CCIIPLab / CET

This is the source code for: Context-aware Entity Typing in Knowledge Graphs.
12 stars 3 forks source link

Why for valid, you use the all_true as the label? #2

Closed zhiweihu1103 closed 2 years ago

zhiweihu1103 commented 2 years ago

Why for valid, you use the all_true as the label? For all_true, there contains the test labels, which may have data leakage.

CCIIPLab commented 2 years ago

We follow the “Filter” setting proposed by Bordes et at. [1] during evaluation. For Each test sample (e, t) in the test set, we first calculate the relevance score between e and every type, then rank all the types in descending order of relevance score. All the known types of e in the training, validation and test sets are removed from the ranking.
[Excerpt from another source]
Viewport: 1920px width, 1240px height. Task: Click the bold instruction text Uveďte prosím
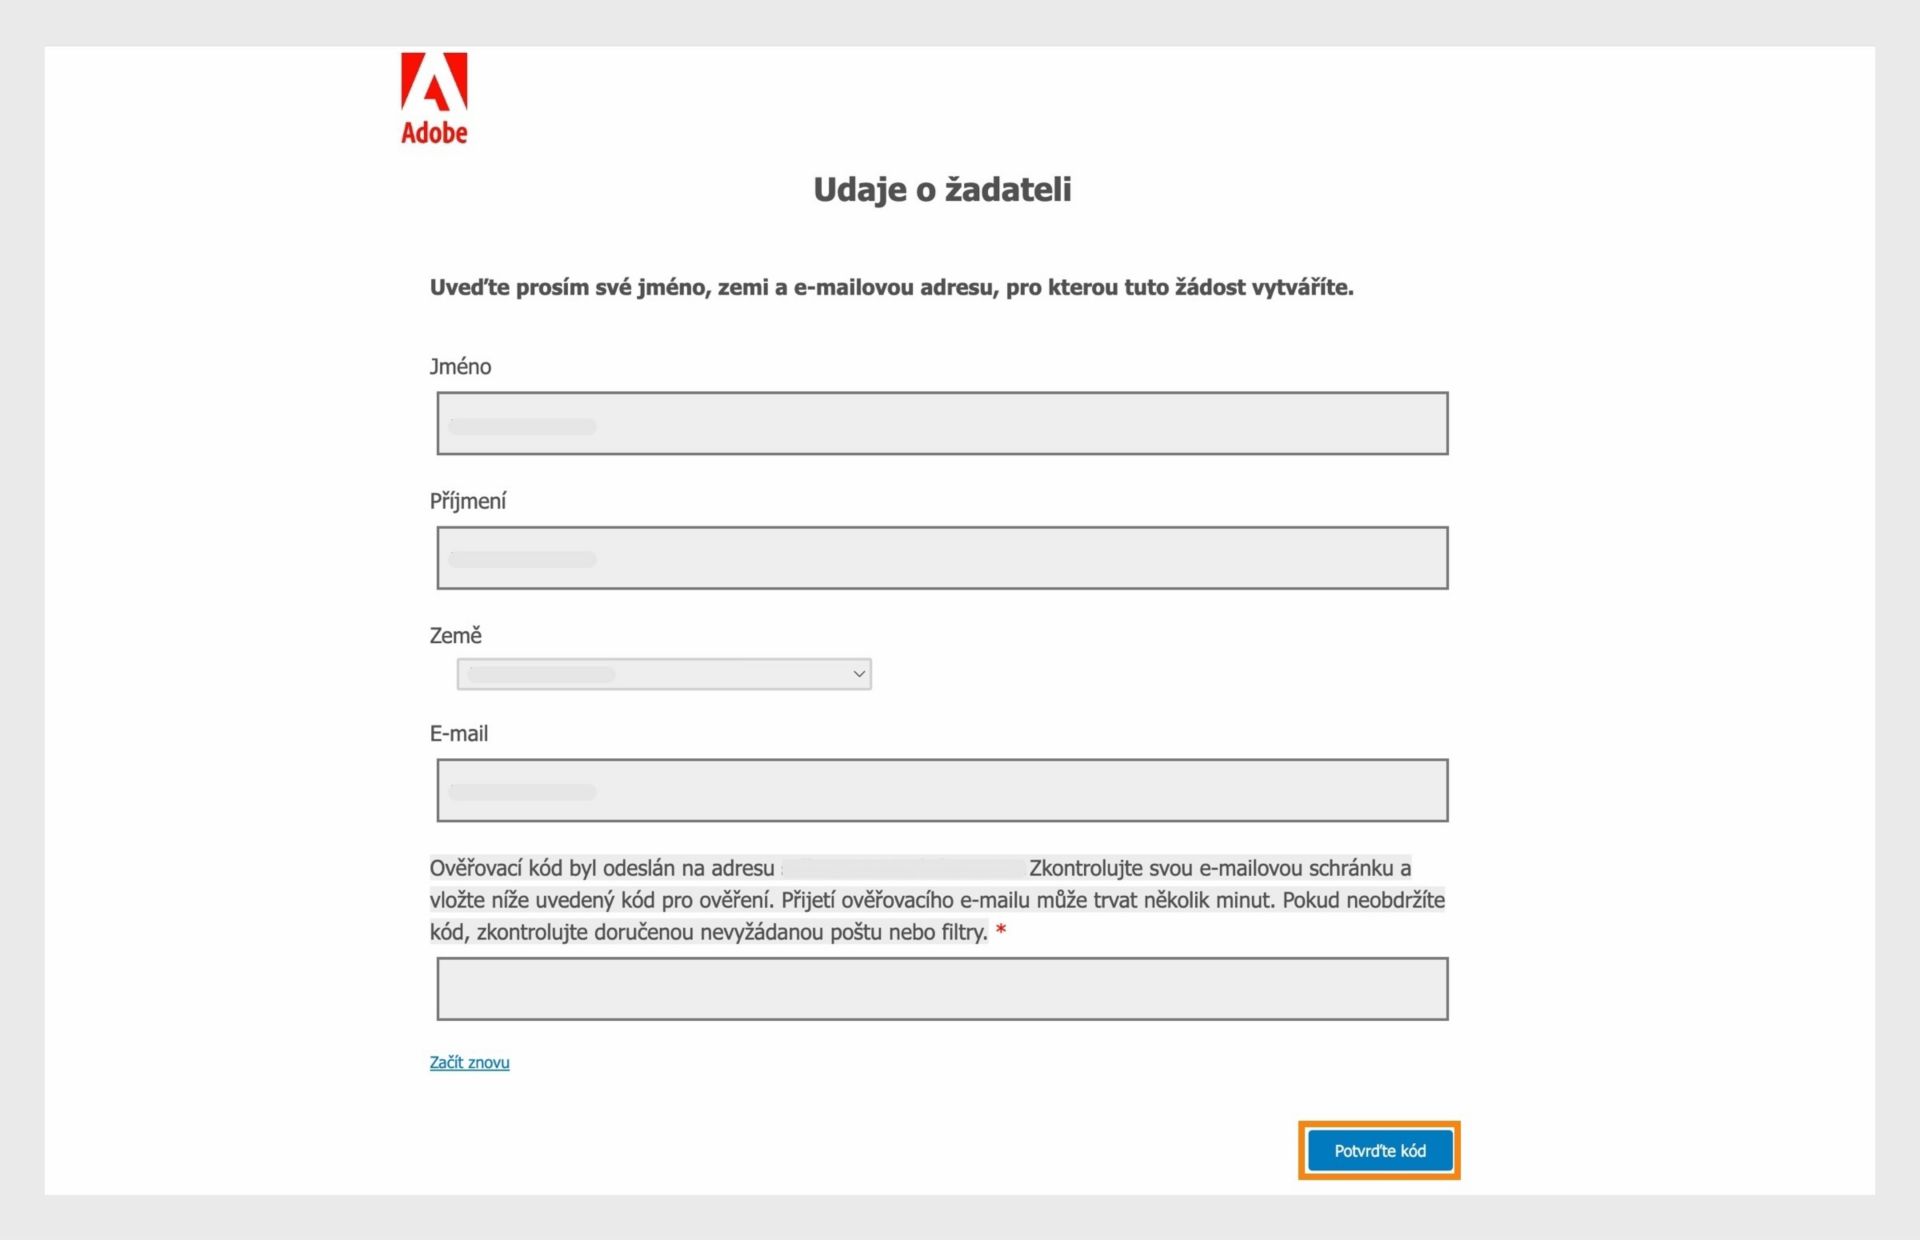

A more rigorous experimental setting is to only filter the (entity, type) tuples that appear in the training and validation sets during validation (still using the original “Filter” settings during testing). According to our experiment, this setting does not bring significant change to the results:

Dataset FB15kET YAGO43kET
MRR 0.702 0.502
MR 18 242
Hit@1 0.621 0.400
Hit@3 0.746 0.562
Hit@10 0.859 0.689

Please feel free to contact us if you have any other questions.

[1] Antoine Bordes, Nicolas Usunier, Alberto Garcia-Duran, Jason Weston, and Oksana Yakhnenko. Translating embeddings for modeling multi-relational data. In Advances in neural information processing systems, pp. 2787–2795, 2013.